The Point Loma Realtor added that Peninsula homeless are also drawn to vacant retail spaces, like the old Arby's site on Rosecrans.
“There's a whole encampment of them (homeless) sleeping over there and working the medians,” Jackson said, noting he knows someone up the hill above Sabatini's Liquor Delicatessen at 1780 Rosecrans St.
“He told me they have women in the mix, who have much more potential (for collecting handouts), especially if they're younger.”
Cecilia Carrick is a community activist and a PLA member. Describing herself as being among the “silent majority,” Carrick noted the Peninsula homeless population is a kaleidoscope including: severely mentally ill people incapable of accepting their own need for chronic medication; those with debilitating addictions, in and out of jails, incapable of holding down jobs and resorting to petty crime to survive; a population that, through illness or loss of a job are eviction from their dwellings, are unable to re-insert themselves into the housing market; and lazy ne’er do wells that refuse to contribute, only to destroy and deface, refusing to abide by any of society’s decency rules.
“Our community lives with this picture – tents, mattresses, bags of filthy clothing and litter, furniture, bottles filled with urine, outhouse stations behind our alleys, stores and homes,” she said. “Whether volunteer, homeowner or business owner, most in our beach community have been negatively impacted by the homelessness trail.”
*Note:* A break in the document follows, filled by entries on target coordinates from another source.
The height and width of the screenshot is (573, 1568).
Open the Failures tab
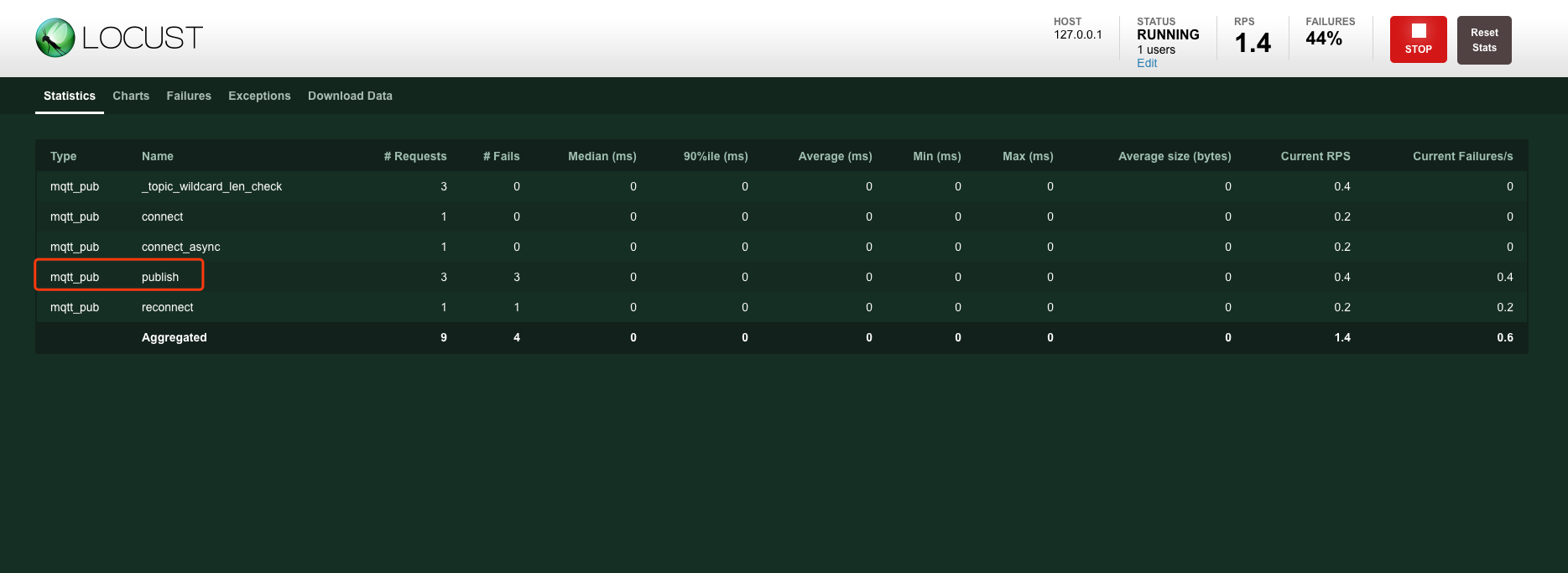click(189, 96)
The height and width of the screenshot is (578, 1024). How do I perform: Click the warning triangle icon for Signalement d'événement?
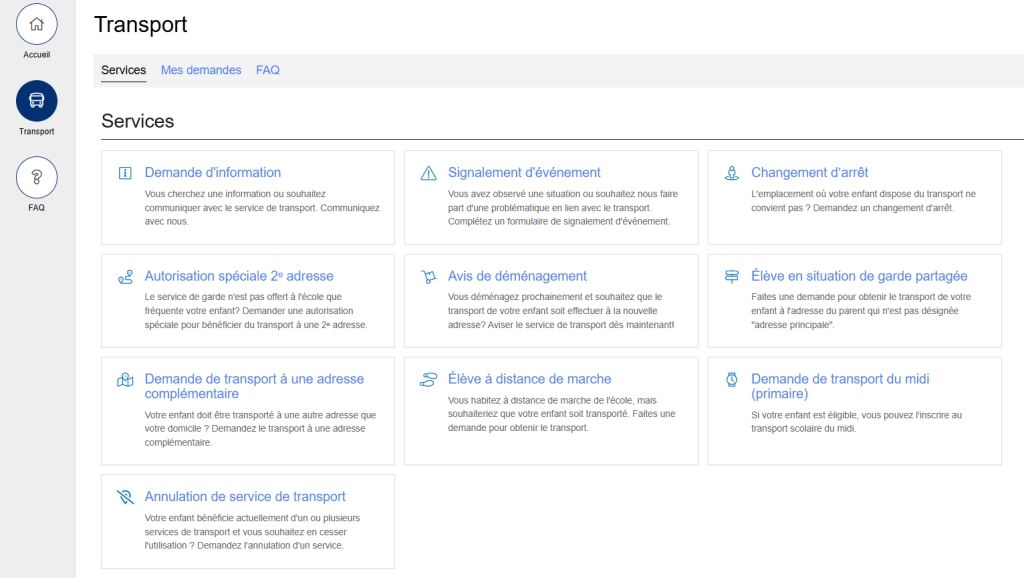tap(429, 173)
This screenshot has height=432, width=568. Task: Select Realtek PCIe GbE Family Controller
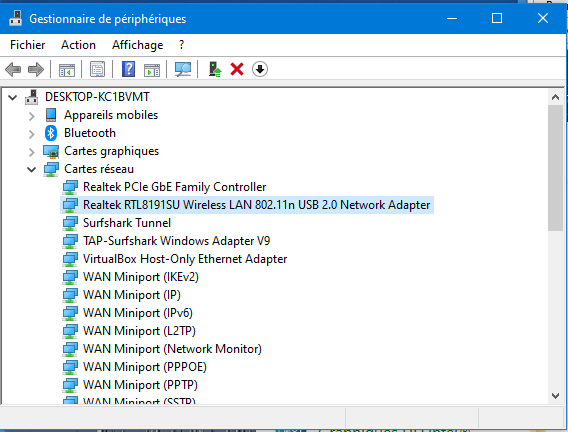coord(174,187)

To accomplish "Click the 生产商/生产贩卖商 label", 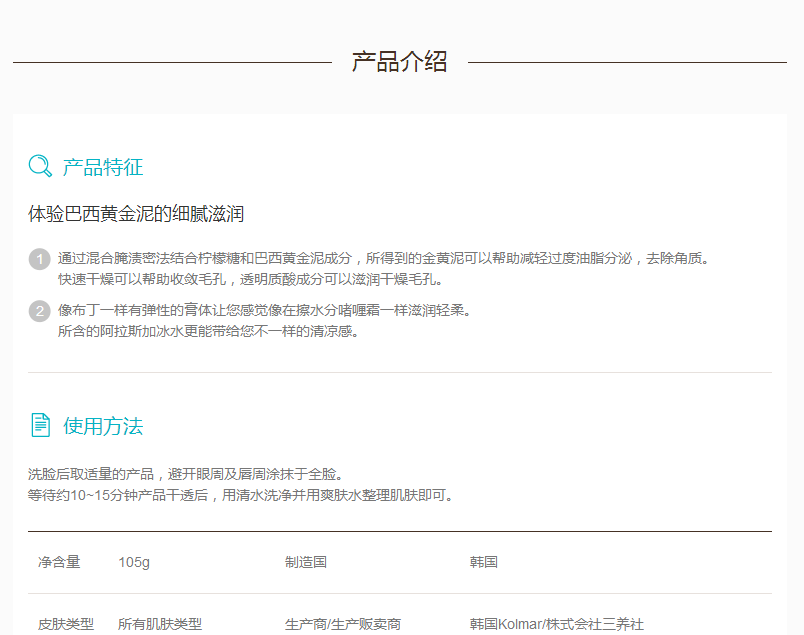I will (x=343, y=624).
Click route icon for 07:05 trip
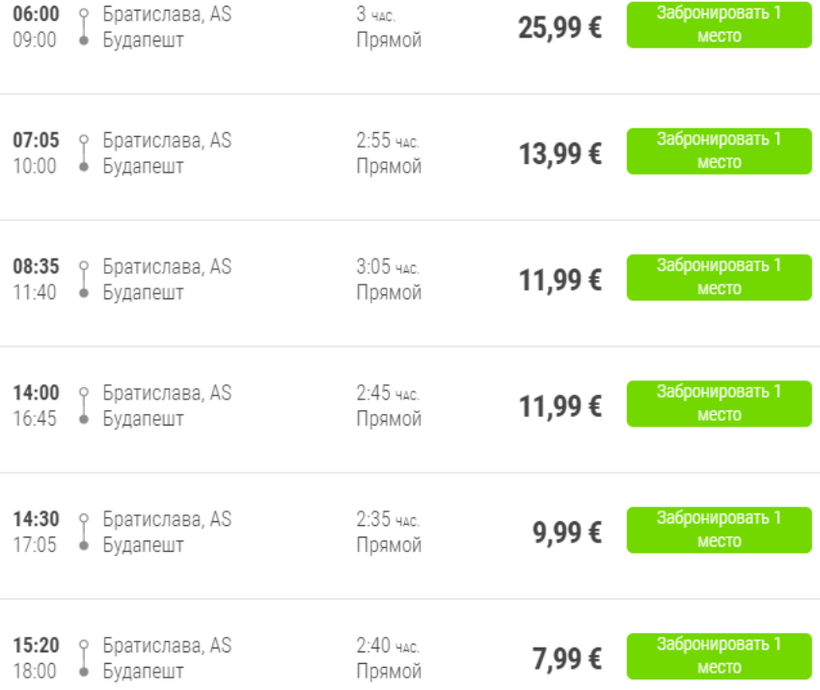This screenshot has width=820, height=690. pos(84,153)
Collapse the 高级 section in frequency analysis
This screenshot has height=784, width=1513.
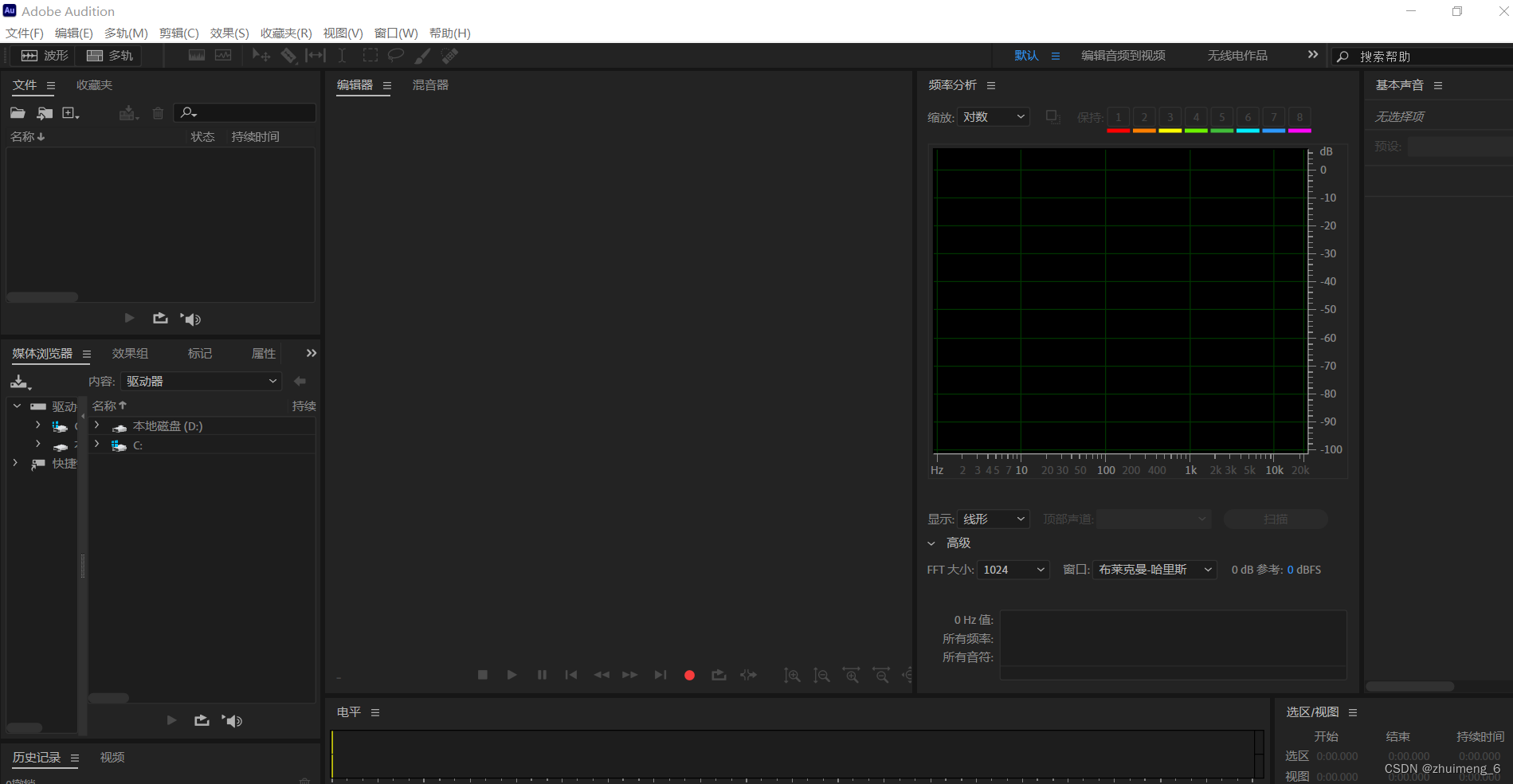point(931,543)

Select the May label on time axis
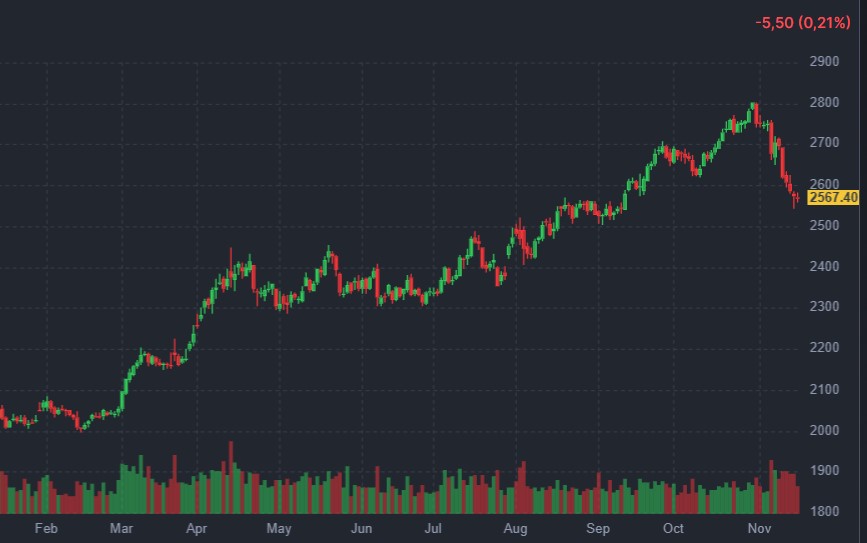(x=279, y=528)
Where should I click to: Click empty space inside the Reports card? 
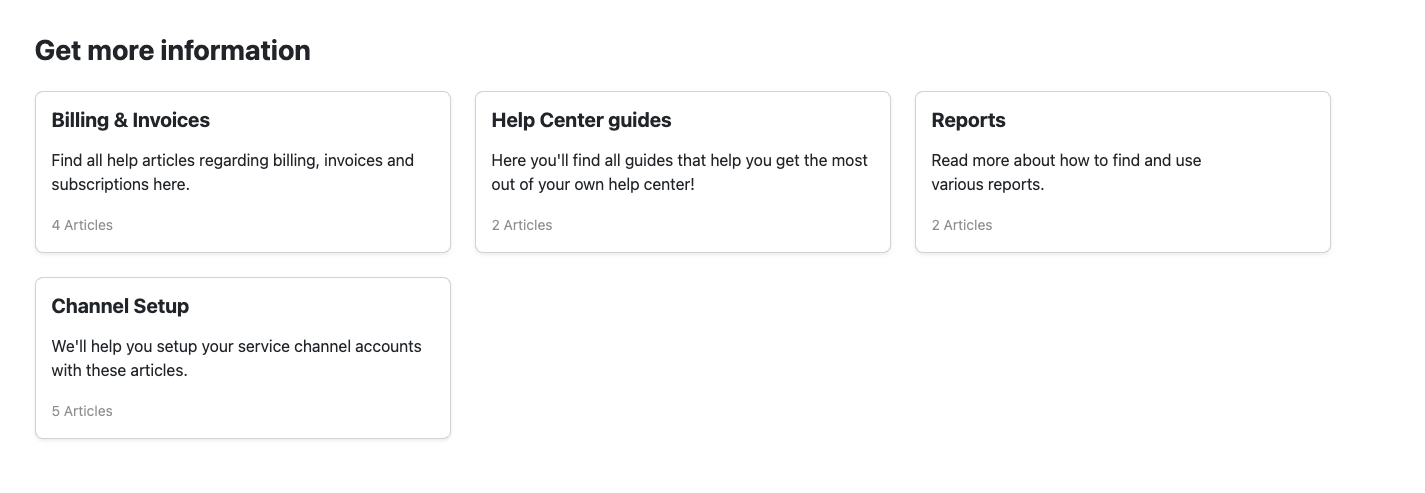point(1200,222)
Carrick offered these possible solutions for combatting homelessness:
• A pitch for the temporary, scattered site, supportive services approach.
• Set up sturdy inexpensive National Park-type simple solar sanitary facilities discretely located near homeless, underpasses or other sites that can be serviced as regularly.
• A trial of small groupings of movable “tiny houses” placed near public transportation in areas all over the county for basic shelter for people wishing to stay off the street with supportive site visits from social services.
• Stronger temporary support for families with delinquent rents. The high bar of re-entering the housing market after an eviction makes for an insurmountable challenge, especially in beach communities.
• A basic decency “homeless tax” on all of us, Carrick said. “Yes folks, the art community needs it and has it. Cap it, restrict its use and adjust for inflation.
“Let’s stop giving those dollars to median panhandlers and save a lot by pitching in a little,” Carrick concluded.